Mid-day: Dow loses big after Powell’s comments shake traders
By Joseph Toppe
18:05, 30 November 2021

US shares are sinking during Tuesday trading after Federal Reserve Chairman Jerome Powell suggested policymakers should wrap-up the central bank’s monthly asset purchases.
Halfway through the session, the Dow Jones Industrial Average was almost 630 points lower, the S&P 500 was off by 1.8% and the Nasdaq Composite was 1.9% lower.
The small-cap benchmark Russell 2000 was down 2.5%.
At the close of Monday’s session, the Dow Jones Industrial Average was 297 points higher, or 0.8%, to about 35,200, the S&P 500 index was up 71 points, or 1.6%, to around 4,665, and the Nasdaq Composite Index was 313 points better, or 2%, to near 15,802 and a session high.
What did Powell say?
In his first public remarks since the Omicron strain’s discovery, Fed Chair Jerome Powell flagged significant downside risks to both employment and economic activity, which markets have interpreted as a signal for an easy-for-longer policy stance.
Analysts are also assessing the economic risks arising from the new variant, and some of them are already expecting a slowdown in the pace of US monetary policy normalisation.
What is your sentiment on US30?
Winners and losers: Travel stocks bottom out in wake of Omicron
A day after shares for Moderna spiked 12%, stock in the vaccine-maker was down almost 7% Tuesday. The shares are falling after CEO Stephane Bancel said he expects existing vaccines to be less effective against the new variant.
Also, in the wake of the Covid-19 variant, Omicron, travel shares are plummeting on Tuesday.
By mid-day, shares for Expedia Group were 3.8% lower, shares for Norwegian Cruise Lines had sunk 5.4%, and shares for American Airlines were down 4%.
Oil: Crude prices track biggest monthly drop since 2020
Oil futures are lower on Tuesday and on pace for their worst monthly drop since March of last year.

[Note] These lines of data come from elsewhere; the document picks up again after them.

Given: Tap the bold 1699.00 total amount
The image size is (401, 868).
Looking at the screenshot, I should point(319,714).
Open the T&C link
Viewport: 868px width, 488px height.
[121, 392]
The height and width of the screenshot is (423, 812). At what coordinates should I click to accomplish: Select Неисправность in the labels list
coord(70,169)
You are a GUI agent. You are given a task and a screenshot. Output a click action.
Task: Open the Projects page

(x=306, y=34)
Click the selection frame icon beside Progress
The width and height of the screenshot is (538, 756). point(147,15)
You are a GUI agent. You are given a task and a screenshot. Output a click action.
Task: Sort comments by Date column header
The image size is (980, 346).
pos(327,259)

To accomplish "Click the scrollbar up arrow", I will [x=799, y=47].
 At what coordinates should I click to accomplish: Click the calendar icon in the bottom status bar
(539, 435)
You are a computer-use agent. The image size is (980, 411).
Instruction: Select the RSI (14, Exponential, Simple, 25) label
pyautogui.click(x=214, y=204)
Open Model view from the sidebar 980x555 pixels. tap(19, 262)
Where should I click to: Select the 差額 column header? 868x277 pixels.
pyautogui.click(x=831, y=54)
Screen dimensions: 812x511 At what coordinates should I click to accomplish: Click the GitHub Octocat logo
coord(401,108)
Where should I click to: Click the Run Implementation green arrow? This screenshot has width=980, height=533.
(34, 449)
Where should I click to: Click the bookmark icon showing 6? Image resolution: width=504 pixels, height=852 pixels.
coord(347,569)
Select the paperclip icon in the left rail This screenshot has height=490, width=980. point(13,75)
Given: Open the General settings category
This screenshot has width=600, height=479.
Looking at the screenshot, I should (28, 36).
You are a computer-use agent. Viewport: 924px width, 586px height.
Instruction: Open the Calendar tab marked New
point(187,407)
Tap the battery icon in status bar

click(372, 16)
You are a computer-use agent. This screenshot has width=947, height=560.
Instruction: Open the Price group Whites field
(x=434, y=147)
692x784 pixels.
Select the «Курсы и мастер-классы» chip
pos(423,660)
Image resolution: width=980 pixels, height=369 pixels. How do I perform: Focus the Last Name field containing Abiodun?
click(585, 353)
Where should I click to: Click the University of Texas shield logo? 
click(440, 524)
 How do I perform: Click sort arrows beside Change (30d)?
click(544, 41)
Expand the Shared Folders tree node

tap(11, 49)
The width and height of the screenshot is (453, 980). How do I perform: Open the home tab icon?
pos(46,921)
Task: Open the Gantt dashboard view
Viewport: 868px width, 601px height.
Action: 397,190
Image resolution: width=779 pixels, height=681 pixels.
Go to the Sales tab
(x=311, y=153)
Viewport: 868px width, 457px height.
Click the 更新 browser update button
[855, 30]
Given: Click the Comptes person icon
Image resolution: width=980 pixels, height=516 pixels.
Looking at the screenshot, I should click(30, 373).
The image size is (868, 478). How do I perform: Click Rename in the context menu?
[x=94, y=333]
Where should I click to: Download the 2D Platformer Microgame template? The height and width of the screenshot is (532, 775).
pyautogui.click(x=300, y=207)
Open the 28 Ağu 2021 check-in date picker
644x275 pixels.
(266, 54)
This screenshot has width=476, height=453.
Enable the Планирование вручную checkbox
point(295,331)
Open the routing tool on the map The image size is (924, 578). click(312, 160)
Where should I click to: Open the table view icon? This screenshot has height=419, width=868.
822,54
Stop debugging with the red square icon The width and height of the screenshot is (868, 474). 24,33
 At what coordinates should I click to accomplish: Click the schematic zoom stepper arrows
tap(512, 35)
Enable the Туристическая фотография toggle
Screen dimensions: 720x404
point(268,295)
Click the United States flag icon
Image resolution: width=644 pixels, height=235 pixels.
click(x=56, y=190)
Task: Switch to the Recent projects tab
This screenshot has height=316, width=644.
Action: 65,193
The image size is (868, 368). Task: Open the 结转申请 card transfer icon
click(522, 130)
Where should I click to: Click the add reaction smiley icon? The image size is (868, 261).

West Texas Intermediate crude for January delivery, sank $2.85, or 4%, to $67.11 a barrel on the New York Mercantile Exchange, while the global benchmark January Brent crude fell $2.70, or 3.7%, to $70.65 a barrel on ICE Futures Europe, trading around 15% lower for the month.
February Brent was down $2.75, or 3.8%, at $70.42 a barrel.
Oil stocks are also down with Occidental Petroleum losing 2.6%, Marathon Oil dipping 3.6% lower, and APA Corp. shedding 4.7%.
Gold: Precious metal is down again
Powell’s comments also sent gold prices lower on Tuesday.
The most active February gold contract went down $13.30, or 0.8%, to $1,771.90 an ounce, after trading went up to $1,811.40 during the session.
In other metals, the most-active March silver contract was down 8.7 cents, or 0.4%, to $22.765 an ounce, while March copper was 2.7% in the red to $4.267 a pound.
January platinum was off by 3.8% to $927.60 an ounce and March palladium was down 4.4% to $1,710 an ounce.
Forex: US dollar loses more ground on Euro
On Tuesday, one US dollar equals 0.88 of the euro, 0.75 of the pound sterling, 0.92 of the Swiss franc, and 1.28 of the Canadian dollar.
The 10-year Treasury yield sank beneath 1.45%, losing five basis points to 1.47% (1 basis point equals 0.01%).
The benchmark yield was as high as 1.69% last week before Friday’s drop below 1.5%.